VibeAround
Configure

Channels

Connecting an IM channel takes three steps everywhere: create the bot on the platform, put its credentials under channels.<kind in settings.json, and let VibeAround start the plugin. This page covers the VibeAround si...

Documentation notice: these docs are currently generated with Codex and are being actively reviewed, expanded, and refined.

Connecting an IM channel takes three steps everywhere: create the bot on the platform, put its credentials under channels.<kind> in settings.json, and let VibeAround start the plugin. This page covers the VibeAround side and the general pattern; platform-side specifics (bot registration screens, permission scopes, webhook URLs) live in each plugin's own README.

The pattern

  1. Install the plugin. Desktop onboarding installs channel plugins into ~/.vibearound/plugins/<kind>/; the desktop plugin manager adds or updates them later. A plugin that exists but has no configuration stays disabled.

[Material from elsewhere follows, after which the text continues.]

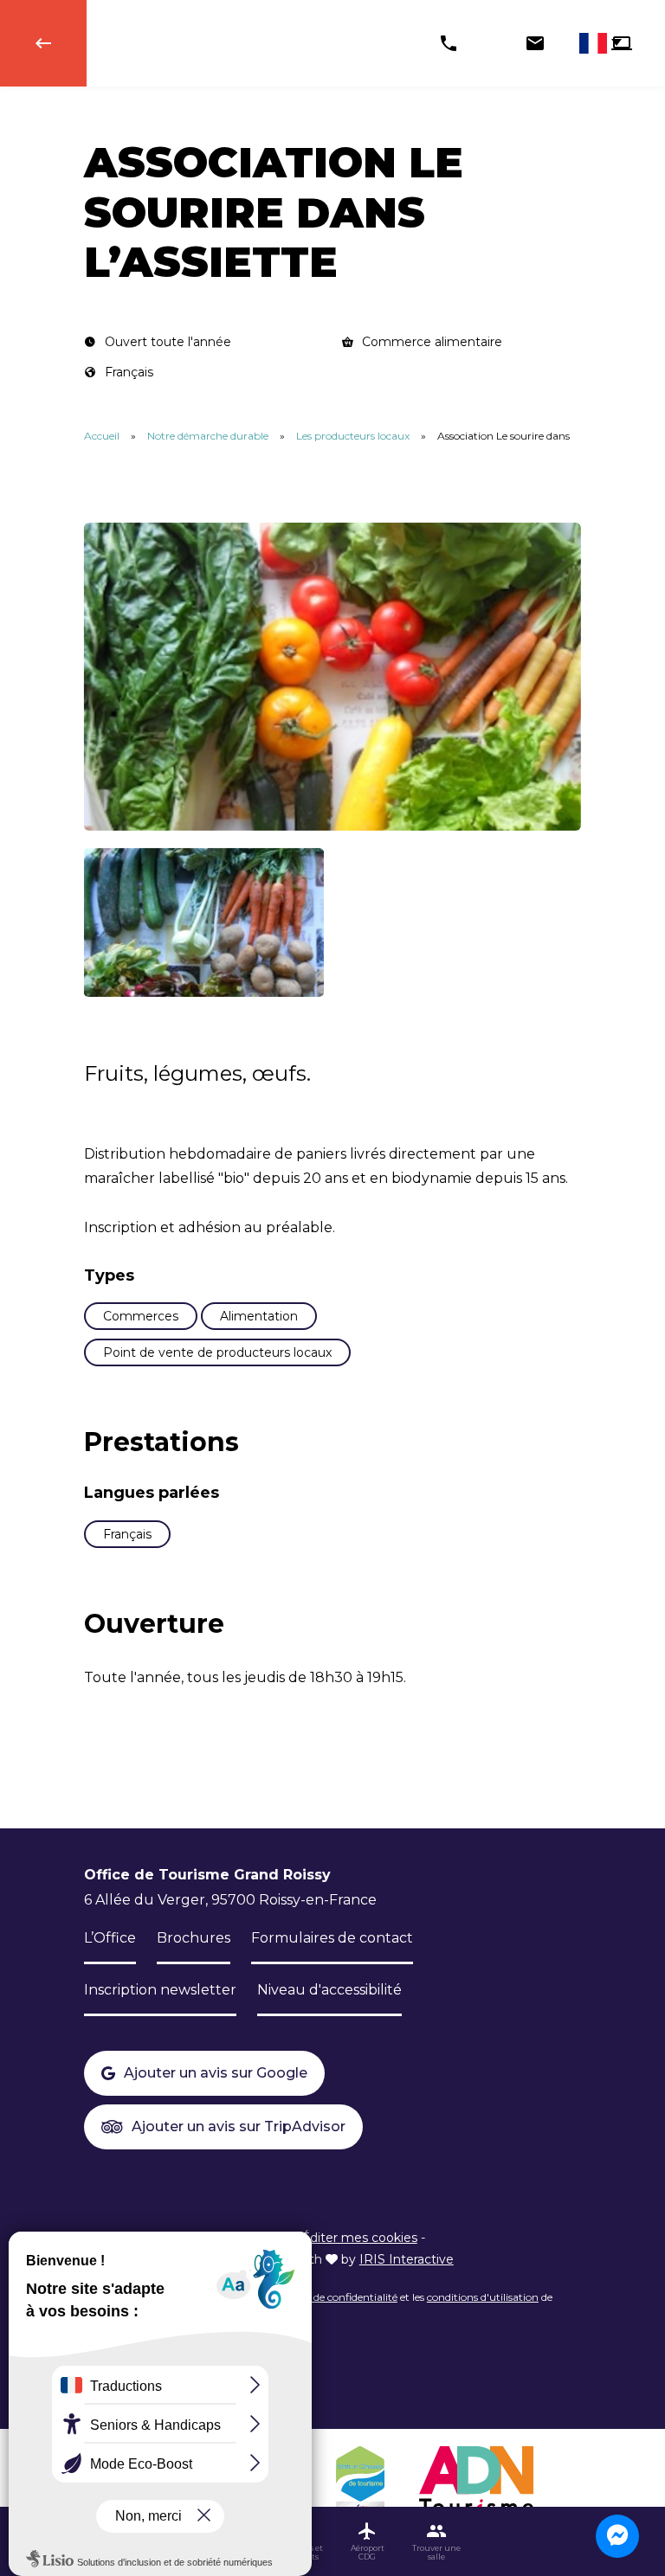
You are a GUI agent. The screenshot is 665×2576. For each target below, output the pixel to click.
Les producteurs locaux (354, 435)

  2. Configure the channel. Add a channels.<kind> object to ~/.vibearound/settings.json. The keys are plugin-specific — VibeAround passes the object through to the plugin verbatim. Two representative examples:

{
  "channels": {
    "telegram": {
      "bot_token": "123456:ABC-DEF..."
    },
    "feishu": {
      "app_id": "cli_a1b2c3...",
      "app_secret": "..."
    }
  }
}
  1. Start it. The daemon starts configured plugins at boot. After editing settings while running, reconcile with:
va channel sync        # start newly configured, stop removed, restart changed

or use the desktop channel controls. va channels shows runtime status for every plugin.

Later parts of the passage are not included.